### Records to use
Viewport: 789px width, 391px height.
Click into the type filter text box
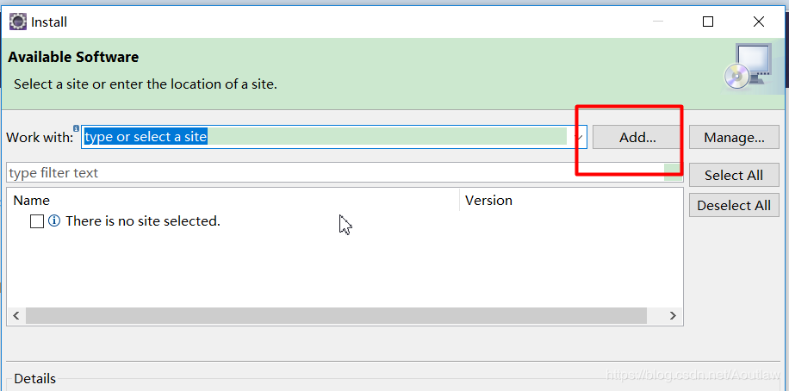point(335,172)
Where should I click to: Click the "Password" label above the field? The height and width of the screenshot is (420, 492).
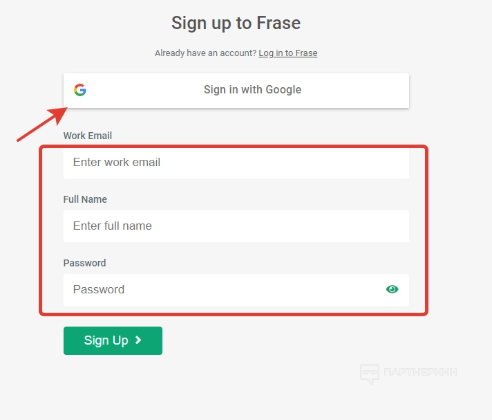coord(84,263)
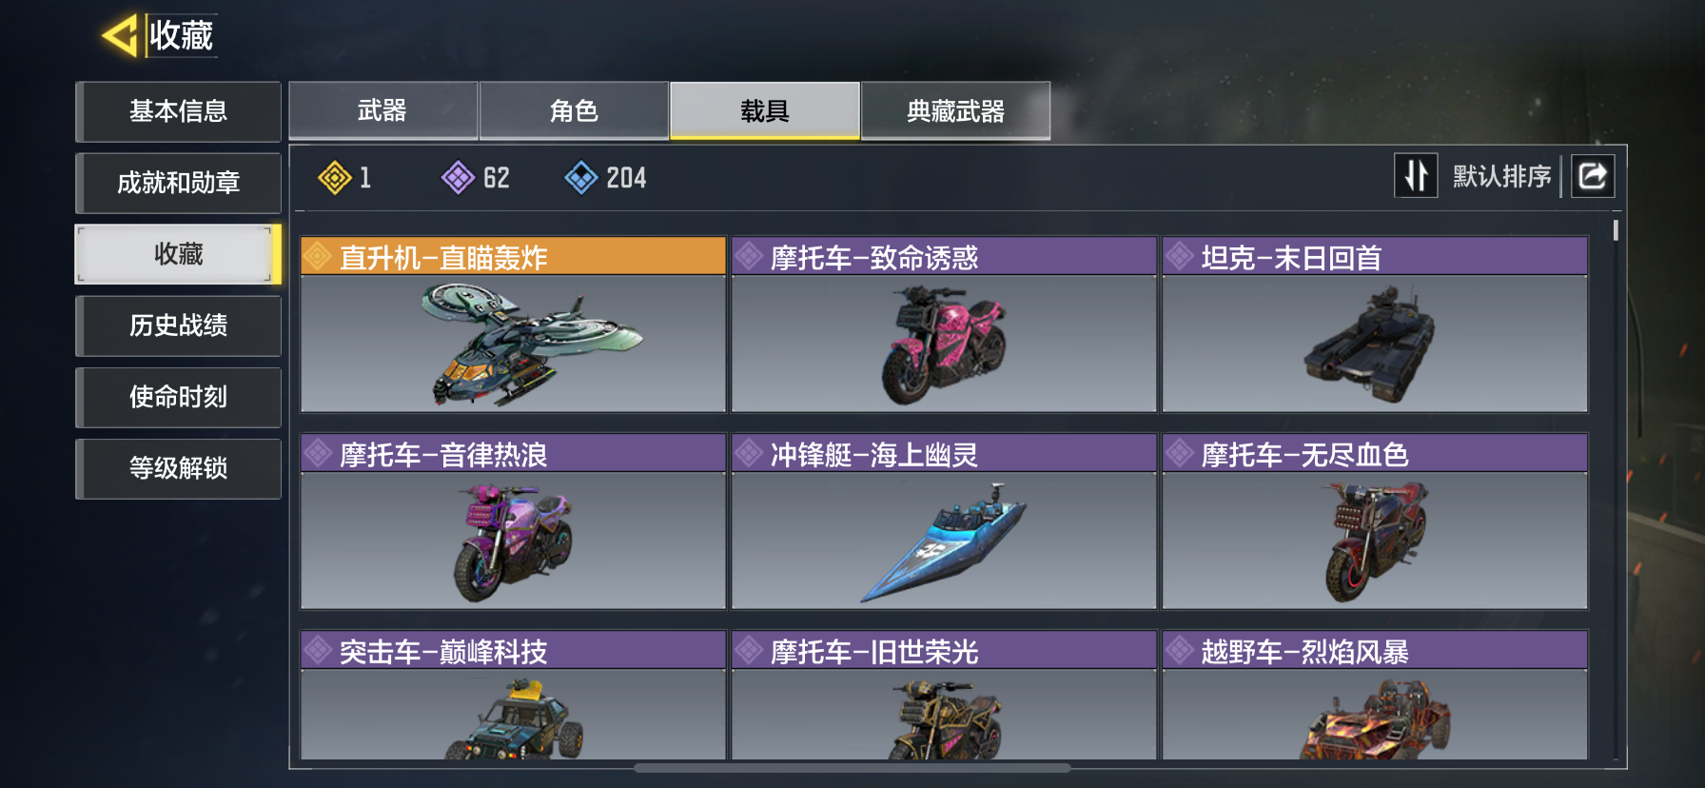
Task: Open 使命时刻 section
Action: [178, 397]
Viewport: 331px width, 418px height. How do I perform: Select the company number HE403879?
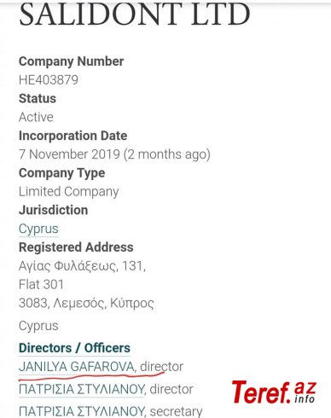coord(49,80)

### Action item
Every line from the one holding "Viewport: 331px width, 418px" to the last line of the listing above, inclusive, must appear exactly as written, and no picture may appear.

### Final answer
Viewport: 331px width, 418px height. How do I perform: Select the company number HE403879?
coord(49,80)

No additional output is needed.